Let $n(x) := \frac{1}{\sqrt{2\pi}} e^{-\frac{x^2}{2}}$, and $N(x) := \int_{-\infty}^x n(t)dt$. I have plotted the curves of the both sides of the following inequality. The graph shows that the following inequality may be true.
$$f(x):= (x^2+1)N + xn-(xN+n)^2 > N^2$$
where the dependency of $n$ and $N$ on $x$ are absorbed into the function symbols. However, I have not succeeded in providing a full proof except for $x$ above some positive number, with the help of various Mill's Ratio $\frac{m}{n}$ bounds.
I am asking for help in proving the above inequality or providing an $x$ that violates the above inequality. Judging from the aforementioned plot I am pretty confident the validity of the inequality, though.
The left hand side is actually the variance of a truncated normal distribution. I am trying to give it a lower bound. More explicitly,
$$f(x):=\int_0^\infty t^2n(t+x)dt-\Big(\int_0^\infty t\,n(t+x)dt\Big)^2>\Big(\int_0^\infty n(t-x)dt\Big)^2.$$
The form of the inequality is probably more transparent if we set $m=1-N$ and the inequality is equivalent to
$$g(x)\equiv m[(x^2+1)(1-m)+2xn]-n(x+n) > 0.$$
$N$ is the upper bound of $f$, i.e. $$(x^2+1)N + xn-(xN+n)^2 < N$$ or
$$h(x)\equiv x^2 m(1-m)-n[x(1-2m)+n]<0$$
Proof: $h$ is an even function and $h(0)<0$, so we only need to consider $x>0$.
From the integration by part of $m(x)$ and dropping a negative term, we have $$xm<n, \forall x>0.$$
The first term of $h(x)$ is then bounded and
\begin{eqnarray}
h(x)&<&x(1-m)n-n[x(1-2m)+n] \\
&=& n(xm-n) \\
&<& 0,
\end{eqnarray}
where last inequality is obtained by using $xm<n$ again.

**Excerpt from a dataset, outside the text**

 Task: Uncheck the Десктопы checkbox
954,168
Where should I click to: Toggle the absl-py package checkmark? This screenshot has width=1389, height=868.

The lower bound of $f(x)$ appears to be more difficult since it requires tighter approximation of $m$ without singularity at $x=0$. I can prove the lower bound for $x$ greater than some positive number. I know I need to stitch the small and large regions of positive $x$ together, but I have not carried the detailed computation out yet. Does anyone have more clever trick to accomplish this task?
$g(x)>0, \forall x\ge\sqrt{\frac{4}{3}}$
Proof:
\begin{align}
\frac{dg}{dx} &= 2n[xr(1-m)-2(0.5-m)] \\
&= 2n^2[(xr-1)n^{-1}+(2-xr)r]
\end{align}
where $r:=\frac{m}{n}$. In what follows we will use the first expression. The second expression is an alternative which I keep just for maybe future reference.
Since
$$r<\frac{1}{x}\Big(1-\frac{1}{x^2+3}\Big), \forall x>0,$$
\begin{align}
\frac{dg}{dx} &< \frac{2n^2}{x^2+3}(-n^{-1}+(x^2+4)r) \\
&<\frac{2n^2}{x^2+3}\Big(-n^{-1}+x\Big(1+\frac{4}{x^2}\Big)\Big),
\end{align}
where on the last line we apply the $r$ bound again.
Choose $x\ge x_0:=\sqrt{\frac{4}{3}}$,
$$n^{-1}-x\Big(1+\frac{4}{x^2}\Big)>n^{-1}-4x.$$
It can be shown that $n^{-1}-4x$ is positive at $x=x_0$ and its derivative is always positive for $x\ge x_0$. We thus have
$$\frac{dg}{dx}<0, \forall x\ge x_0.$$
It is easy to see that $g(x)>0$ for sufficiently large $x$. Therefore, $g(x)>0, \forall x\ge x_0$.
Best Answer
Here is a complete solution. The idea is to kill the entries of $N$ in two steps, by applying two appropriately constructed first-order differential operators, which will result in a simple elementary expression:
Let $b:=f-N^2$. As noted by cardinal, $b$ is an even function. So, it is enough to show that $b>0$ on $[0,\infty)$. Let $$ b_0(x):=\frac{b(x)}{x^2+1} $$ and $$ b_1(x)=\pi\, \left(x^2+1\right)^2 e^{x^2/2}\, b_0'(x). $$ Then $b_1'(x)=-e^{-\frac{x^2}{2}} \left(x^2+1\right)<0$, so that $b_1$ is decreasing. Also, $b_1(0)=0$. Hence, $b_1(x)<0$ for $x>0$, and so, $b_0$ is decreasing on $[0,\infty)$. Moreover, $b_0(x)\to0$ as $x\to\infty$. So, $b_0>0$ and hence $b>0$.